··· Lesetext
Seit den 1990er Jahren machte die Hisbollah einen Transformationsprozess durch: Sie wandelte sich von einer Untergrundorganisation zu einer politischen Partei, die im Libanon - wo die Macht im Staat nach Konfessionen aufgeteilt ist - mit Christen sowie mit muslimischen Sunniten und Drusen zusammenarbeiten konnte. Zur Organisation gehörte weiterhin ein mächtiger bewaffneter Flügel. 

Nach dem vierwöchigen Libanonkrieg im Sommer 2006 feierte sie ihren "göttlichen Sieg" und sich selbst als die einzige Kraft der Arabischen Welt, die Israel bezwingen könne. Hisbollah-Chef Hassan Nasrallah wurde zu einem von Arabern am meisten bewunderten politischen Führern. Gleichzeitig agierte die Organisation zunehmend als Staat im Staate, was den Libanon immer wieder in schwere Krisen stürzte.

Als 2011 der syrische Bürgerkrieg ausbrach und Präsident Baschar al-Assad die Entmachtung drohte, eilte die Hisbollah zu Hilfe und schickte Milizen ins Land. Über Syrien geht eine wichtige Verbindungsroute vom Iran in den Libanon, Zehntausende Raketen sollen darüber zur Hisbollah gelangt sein.
······
··· Datenauszug
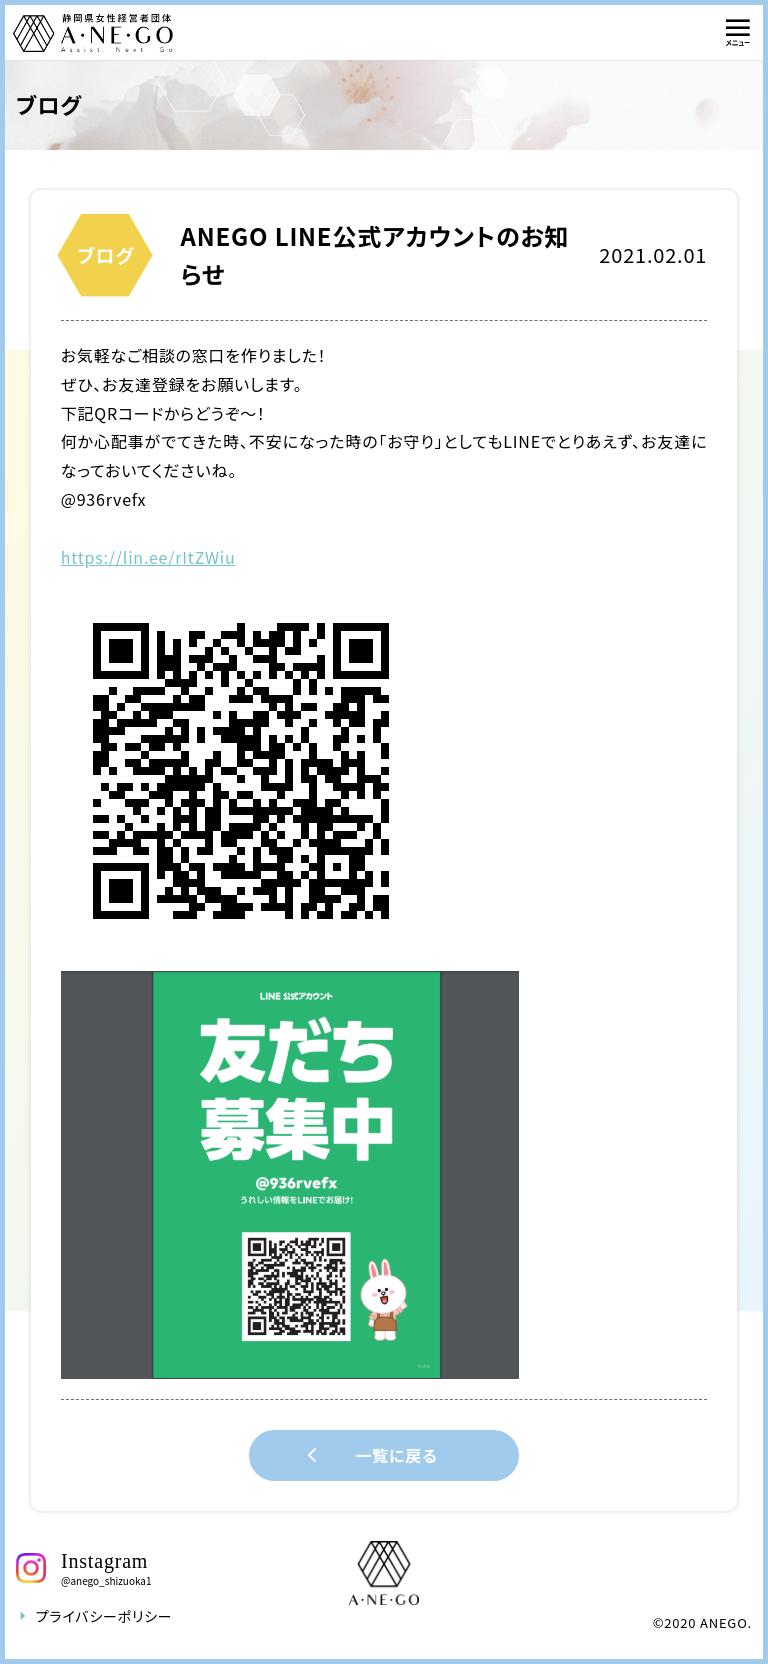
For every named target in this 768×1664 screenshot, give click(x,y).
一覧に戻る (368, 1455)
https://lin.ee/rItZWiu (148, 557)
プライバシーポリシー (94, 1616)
······
**Arbeitsaufträge**
(1) Entnehmen Sie dem Text über die Hisbollah den Abschnitt zwischen „Nach dem vierwöchigen“ und „Hisbollah gelangt sein.“, beide eingeschlossen, und geben Sie ihn wortgetreu wieder.
(2) Erklären Sie anhand des Textes über die Hisbollah, wodurch der Libanon immer wieder in schwere Krisen gestürzt wurde.
(3) Führen Sie den Text über die Hisbollah im Anschluss an seinen letzten Satz weiter.
Die Daten werden zur Bearbeitung nicht benötigt.

**Lösungen**
(1)
Nach dem vierwöchigen Libanonkrieg im Sommer 2006 feierte sie ihren "göttlichen Sieg" und sich selbst als die einzige Kraft der Arabischen Welt, die Israel bezwingen könne. Hisbollah-Chef Hassan Nasrallah wurde zu einem von Arabern am meisten bewunderten politischen Führern. Gleichzeitig agierte die Organisation zunehmend als Staat im Staate, was den Libanon immer wieder in schwere Krisen stürzte.

Als 2011 der syrische Bürgerkrieg ausbrach und Präsident Baschar al-Assad die Entmachtung drohte, eilte die Hisbollah zu Hilfe und schickte Milizen ins Land. Über Syrien geht eine wichtige Verbindungsroute vom Iran in den Libanon, Zehntausende Raketen sollen darüber zur Hisbollah gelangt sein.

(2) Die Hisbollah agierte zunehmend als Staat im Staate. Genau das stürzte den Libanon immer wieder in schwere Krisen.

(3)
Nach Einschätzung der Bundesregierung wird Deutschland von den rund 1.000 Anhängern der Hisbollah vor allem als Rückzugsraum genutzt. Der Verfassungsschutz schließt aber terroristische Aktionen gegen Israel auch außerhalb des Nahen Ostens nicht aus. Seit 2008 gilt hierzulande ein Betätigungsverbot gegen den Hisbollah-Sender "Al Manar TV". 2014 wurde der Verein "Waisenkinderprojekt Libanon" verboten, der Gelder für die "Märtyrer"-Stiftung der Hisbollah sammelte, die wiederum Hinterbliebene von Kämpfern versorgt.